Summary of the invention

The embodiment of the present application provides a kind of pedestrian recognition methods and Related product again, can be improved pedestrian and identifies again precisely Rate.

The embodiment of the present application first aspect provides a kind of pedestrian's recognition methods again, comprising:

Obtain input picture；

The input picture is pre-processed, target image is obtained；

Feature extraction is carried out to the target image by default convolutional neural networks training pattern, obtains fisrt feature Collection, the default convolutional neural networks training pattern is made of the first training module and the second training module, and by described first At a feature set, first training pattern is based on the Fusion Features that training module and second training module extract SphereLoss function and SoftmaxLoss function are realized, are used to train global characteristics, second training pattern is based on SoftmaxLoss function is realized, is used to train local feature；

Feature extraction is carried out to each image in pre-set image library by the default convolutional neural networks training pattern, Obtain multiple second feature collection；

Determine that the fisrt feature collection and the multiple second feature concentrate the Hamming distance between each second feature collection, Obtain multiple Hamming distance values；

The phase between the input picture and each image in described image library is calculated by the multiple Hamming distance value Like probability value, multiple likelihood probability values are obtained；

The likelihood probability value for being greater than preset threshold is chosen from the multiple likelihood probability value, obtains at least one target phase Like probability value；

It will at least one described corresponding described figure of target likelihood probability value according to the descending sequence of likelihood probability value As the image in library shows user.

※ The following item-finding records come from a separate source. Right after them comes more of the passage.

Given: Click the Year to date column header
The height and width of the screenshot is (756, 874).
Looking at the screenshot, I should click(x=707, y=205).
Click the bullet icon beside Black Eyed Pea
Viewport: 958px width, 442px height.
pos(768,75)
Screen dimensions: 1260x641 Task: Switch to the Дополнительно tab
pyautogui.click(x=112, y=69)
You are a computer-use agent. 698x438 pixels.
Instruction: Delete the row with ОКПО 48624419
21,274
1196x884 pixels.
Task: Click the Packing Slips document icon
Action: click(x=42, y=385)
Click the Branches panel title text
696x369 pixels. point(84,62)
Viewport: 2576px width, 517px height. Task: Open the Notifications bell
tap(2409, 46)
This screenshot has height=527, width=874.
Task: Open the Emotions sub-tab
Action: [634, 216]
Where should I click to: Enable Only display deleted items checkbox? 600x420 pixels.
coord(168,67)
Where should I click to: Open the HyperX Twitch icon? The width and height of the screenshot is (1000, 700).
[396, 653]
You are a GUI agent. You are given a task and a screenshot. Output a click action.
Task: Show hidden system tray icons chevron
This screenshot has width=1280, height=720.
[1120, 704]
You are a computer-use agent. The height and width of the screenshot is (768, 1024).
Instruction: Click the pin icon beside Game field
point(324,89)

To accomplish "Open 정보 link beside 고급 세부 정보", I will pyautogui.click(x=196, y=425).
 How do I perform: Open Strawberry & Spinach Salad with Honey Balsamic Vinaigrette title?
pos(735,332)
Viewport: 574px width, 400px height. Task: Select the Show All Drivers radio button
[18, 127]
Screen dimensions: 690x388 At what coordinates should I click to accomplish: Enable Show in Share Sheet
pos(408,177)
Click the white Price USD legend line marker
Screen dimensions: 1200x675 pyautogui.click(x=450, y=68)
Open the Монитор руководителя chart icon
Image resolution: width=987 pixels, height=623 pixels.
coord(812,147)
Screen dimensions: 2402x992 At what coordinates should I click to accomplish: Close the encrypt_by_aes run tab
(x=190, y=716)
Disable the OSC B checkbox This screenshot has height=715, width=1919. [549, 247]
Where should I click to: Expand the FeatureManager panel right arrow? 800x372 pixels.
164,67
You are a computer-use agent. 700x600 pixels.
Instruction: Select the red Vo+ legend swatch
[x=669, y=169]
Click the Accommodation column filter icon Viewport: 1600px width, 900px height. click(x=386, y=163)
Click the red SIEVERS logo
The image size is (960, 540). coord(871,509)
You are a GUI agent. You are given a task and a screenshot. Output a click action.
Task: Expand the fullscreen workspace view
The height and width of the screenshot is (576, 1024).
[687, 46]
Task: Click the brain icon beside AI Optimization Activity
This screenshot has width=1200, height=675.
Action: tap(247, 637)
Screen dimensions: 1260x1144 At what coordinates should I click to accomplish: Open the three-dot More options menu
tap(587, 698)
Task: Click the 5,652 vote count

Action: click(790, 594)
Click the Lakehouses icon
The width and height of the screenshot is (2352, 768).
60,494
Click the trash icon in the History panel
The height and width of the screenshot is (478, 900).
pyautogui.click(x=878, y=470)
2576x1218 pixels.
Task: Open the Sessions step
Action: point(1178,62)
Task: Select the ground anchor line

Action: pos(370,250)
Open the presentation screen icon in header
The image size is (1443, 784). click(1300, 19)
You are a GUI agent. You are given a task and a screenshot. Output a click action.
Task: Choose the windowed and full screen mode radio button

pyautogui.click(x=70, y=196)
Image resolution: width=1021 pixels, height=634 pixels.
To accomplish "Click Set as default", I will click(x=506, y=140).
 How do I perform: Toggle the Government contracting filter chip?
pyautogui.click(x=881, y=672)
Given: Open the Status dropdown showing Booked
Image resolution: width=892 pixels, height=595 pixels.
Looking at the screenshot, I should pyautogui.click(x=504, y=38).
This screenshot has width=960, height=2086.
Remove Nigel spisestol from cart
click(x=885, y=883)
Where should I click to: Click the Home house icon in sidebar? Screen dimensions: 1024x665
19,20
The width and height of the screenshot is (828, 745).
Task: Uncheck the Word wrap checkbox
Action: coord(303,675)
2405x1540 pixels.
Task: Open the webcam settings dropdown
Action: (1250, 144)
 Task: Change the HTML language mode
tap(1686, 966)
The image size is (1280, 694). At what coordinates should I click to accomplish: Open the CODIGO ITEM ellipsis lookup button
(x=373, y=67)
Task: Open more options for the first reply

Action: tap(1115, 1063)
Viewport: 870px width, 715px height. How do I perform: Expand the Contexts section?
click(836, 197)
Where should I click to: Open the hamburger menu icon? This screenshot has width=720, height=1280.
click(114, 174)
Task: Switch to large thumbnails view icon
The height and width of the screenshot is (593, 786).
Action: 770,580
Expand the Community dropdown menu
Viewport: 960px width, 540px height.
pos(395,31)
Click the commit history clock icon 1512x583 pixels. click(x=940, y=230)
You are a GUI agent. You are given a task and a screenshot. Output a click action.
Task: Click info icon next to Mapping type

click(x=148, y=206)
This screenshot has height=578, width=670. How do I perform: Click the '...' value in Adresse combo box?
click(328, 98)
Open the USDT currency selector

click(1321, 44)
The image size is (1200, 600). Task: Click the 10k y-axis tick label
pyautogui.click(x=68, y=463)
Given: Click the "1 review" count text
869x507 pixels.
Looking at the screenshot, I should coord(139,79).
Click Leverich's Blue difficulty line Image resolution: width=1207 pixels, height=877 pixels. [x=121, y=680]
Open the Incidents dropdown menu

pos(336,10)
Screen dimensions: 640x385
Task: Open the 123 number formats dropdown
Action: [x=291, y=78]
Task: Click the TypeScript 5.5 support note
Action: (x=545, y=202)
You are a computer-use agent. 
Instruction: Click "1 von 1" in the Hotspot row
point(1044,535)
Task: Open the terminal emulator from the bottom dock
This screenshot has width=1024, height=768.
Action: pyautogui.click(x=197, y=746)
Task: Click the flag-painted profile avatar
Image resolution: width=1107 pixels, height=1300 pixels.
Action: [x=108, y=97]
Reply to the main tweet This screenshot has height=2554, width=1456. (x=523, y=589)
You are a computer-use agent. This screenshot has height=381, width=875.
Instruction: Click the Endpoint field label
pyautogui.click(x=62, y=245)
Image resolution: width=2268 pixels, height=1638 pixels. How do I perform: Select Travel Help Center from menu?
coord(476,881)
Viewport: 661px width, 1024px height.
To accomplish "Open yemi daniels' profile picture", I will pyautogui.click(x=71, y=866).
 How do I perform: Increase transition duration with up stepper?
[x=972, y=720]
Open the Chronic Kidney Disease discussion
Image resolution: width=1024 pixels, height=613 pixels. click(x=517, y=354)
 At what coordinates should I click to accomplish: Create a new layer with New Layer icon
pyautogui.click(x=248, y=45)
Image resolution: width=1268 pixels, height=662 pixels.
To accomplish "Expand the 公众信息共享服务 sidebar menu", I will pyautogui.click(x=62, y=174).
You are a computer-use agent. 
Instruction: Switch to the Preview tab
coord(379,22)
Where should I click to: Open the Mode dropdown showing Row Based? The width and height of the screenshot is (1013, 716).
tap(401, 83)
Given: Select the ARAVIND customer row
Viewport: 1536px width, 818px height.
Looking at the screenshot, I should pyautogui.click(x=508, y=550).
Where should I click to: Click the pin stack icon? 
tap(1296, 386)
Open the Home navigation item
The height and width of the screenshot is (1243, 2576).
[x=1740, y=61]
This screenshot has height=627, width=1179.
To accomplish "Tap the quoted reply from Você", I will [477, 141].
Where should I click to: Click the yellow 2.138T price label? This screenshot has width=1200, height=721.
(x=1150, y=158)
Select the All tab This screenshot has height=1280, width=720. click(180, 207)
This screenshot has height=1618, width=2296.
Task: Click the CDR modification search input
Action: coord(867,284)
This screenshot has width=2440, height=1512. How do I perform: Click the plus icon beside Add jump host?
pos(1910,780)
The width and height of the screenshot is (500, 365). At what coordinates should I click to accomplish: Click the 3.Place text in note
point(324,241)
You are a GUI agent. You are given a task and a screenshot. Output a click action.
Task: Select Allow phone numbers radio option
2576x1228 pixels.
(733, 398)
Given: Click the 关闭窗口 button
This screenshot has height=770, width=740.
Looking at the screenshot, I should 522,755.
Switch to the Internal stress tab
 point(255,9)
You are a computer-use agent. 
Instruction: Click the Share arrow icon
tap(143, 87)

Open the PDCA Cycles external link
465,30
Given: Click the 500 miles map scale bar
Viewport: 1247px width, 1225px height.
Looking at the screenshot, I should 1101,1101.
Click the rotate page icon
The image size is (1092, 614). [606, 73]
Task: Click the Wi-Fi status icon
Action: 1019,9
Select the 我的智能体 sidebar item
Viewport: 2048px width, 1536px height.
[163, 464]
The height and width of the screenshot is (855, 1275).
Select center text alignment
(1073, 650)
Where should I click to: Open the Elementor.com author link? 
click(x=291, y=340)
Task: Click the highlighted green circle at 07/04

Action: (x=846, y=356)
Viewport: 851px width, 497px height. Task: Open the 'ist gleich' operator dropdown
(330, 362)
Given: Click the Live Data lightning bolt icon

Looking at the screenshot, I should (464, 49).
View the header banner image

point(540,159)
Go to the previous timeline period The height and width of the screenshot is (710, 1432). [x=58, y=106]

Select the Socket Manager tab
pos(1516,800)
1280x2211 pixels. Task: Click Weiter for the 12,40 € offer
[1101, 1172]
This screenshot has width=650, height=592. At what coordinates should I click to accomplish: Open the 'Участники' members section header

The embodiment of the present application second aspect provides a kind of pedestrian's weight identification device, comprising:

Acquiring unit, for obtaining input picture；

Processing unit obtains target image for pre-processing to the input picture；

Extraction unit, for carrying out feature extraction to the target image by default convolutional neural networks training pattern, Fisrt feature collection is obtained, the default convolutional neural networks training pattern is made of the first training module and the second training module, And the Fusion Features for extracting first training module and second training module are at a feature set, first training Model is based on SphereLoss function and SoftmaxLoss function is realized, is used to train global characteristics, the second training mould Type is realized based on SoftmaxLoss function, is used to train local feature；And pass through the default convolutional neural networks training Model carries out feature extraction to each image in pre-set image library, obtains multiple second feature collection；

Determination unit, for determine the fisrt feature collection and the multiple second feature concentrate each second feature collection it Between Hamming distance, obtain multiple Hamming distance values；

Computing unit, for by the multiple Hamming distance value calculating input picture with it is each in described image library Likelihood probability value between image obtains multiple likelihood probability values；

Selection unit is obtained for choosing the likelihood probability value for being greater than preset threshold from the multiple likelihood probability value At least one target likelihood probability value；

Display unit, for according to the descending sequence of likelihood probability value at least one target likelihood probability value by described in Image in corresponding described image library shows user.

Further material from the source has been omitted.